[GIVEN DATA]
------------------------------------

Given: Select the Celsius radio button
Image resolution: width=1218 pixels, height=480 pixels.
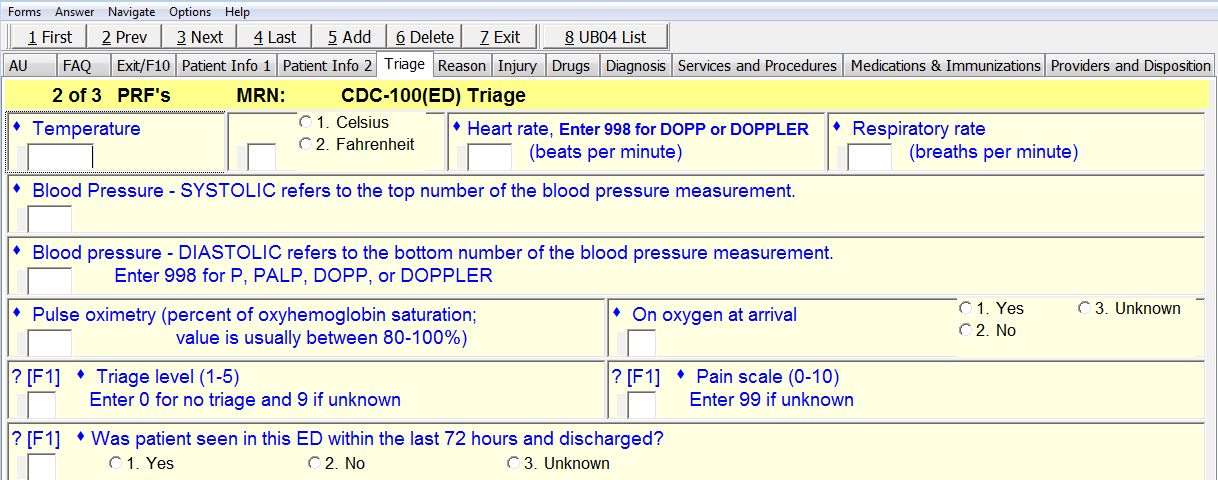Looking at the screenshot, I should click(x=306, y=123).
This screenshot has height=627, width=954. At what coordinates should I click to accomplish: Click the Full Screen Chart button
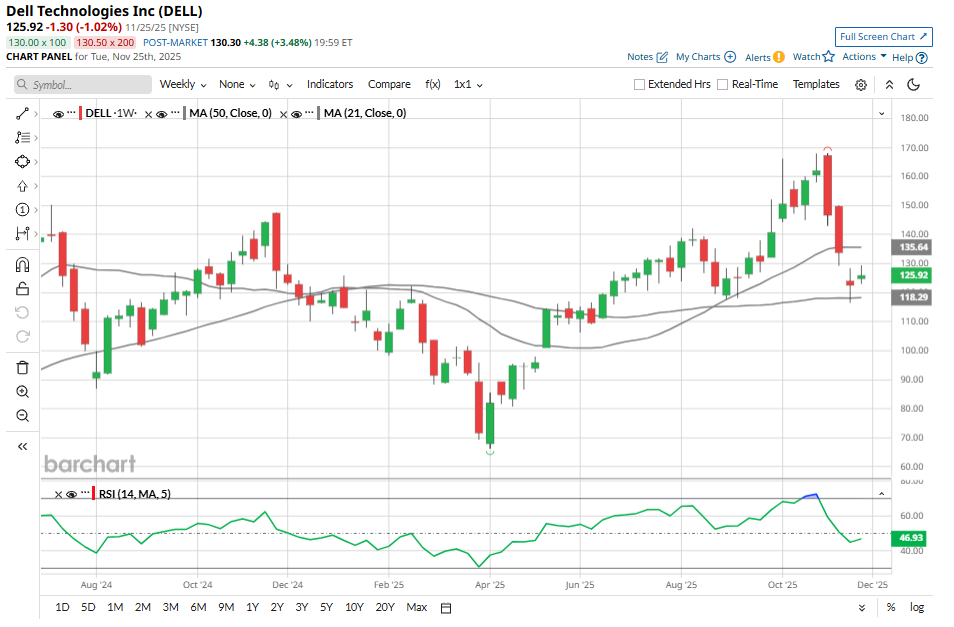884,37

------------------------------------

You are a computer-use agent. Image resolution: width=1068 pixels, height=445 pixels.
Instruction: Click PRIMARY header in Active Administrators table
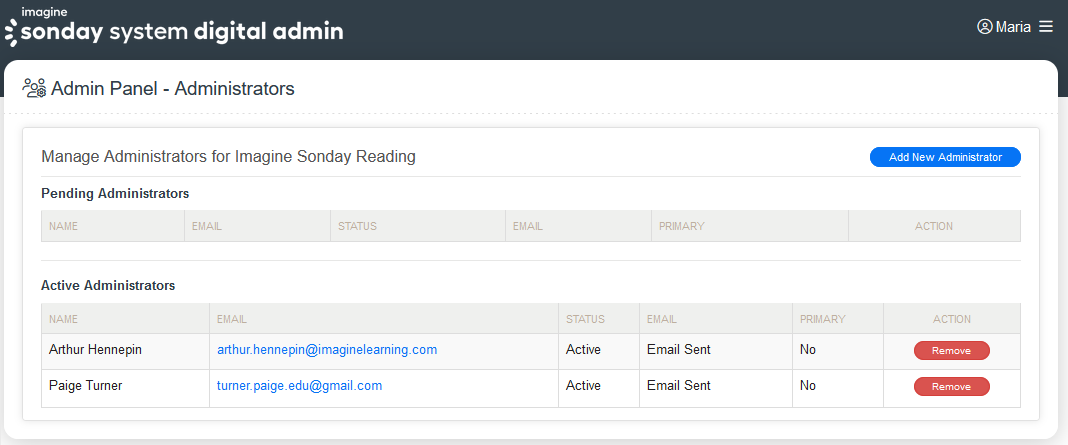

------------------------------------

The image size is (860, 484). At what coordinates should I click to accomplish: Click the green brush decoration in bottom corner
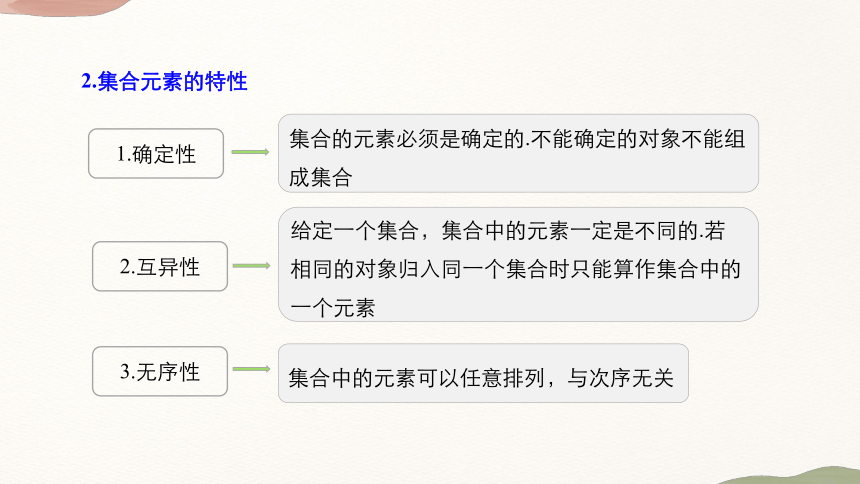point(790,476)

------------------------------------

[ASSIGNED TASK] Above this task is a listing. Restate, word for word and with nothing added, the lines from the one with "You are a computer-use" through the one with "Instruction: Click PRIMARY".

[YOUR RESPONSE]
You are a computer-use agent. Image resolution: width=1068 pixels, height=445 pixels.
Instruction: Click PRIMARY header in Active Administrators table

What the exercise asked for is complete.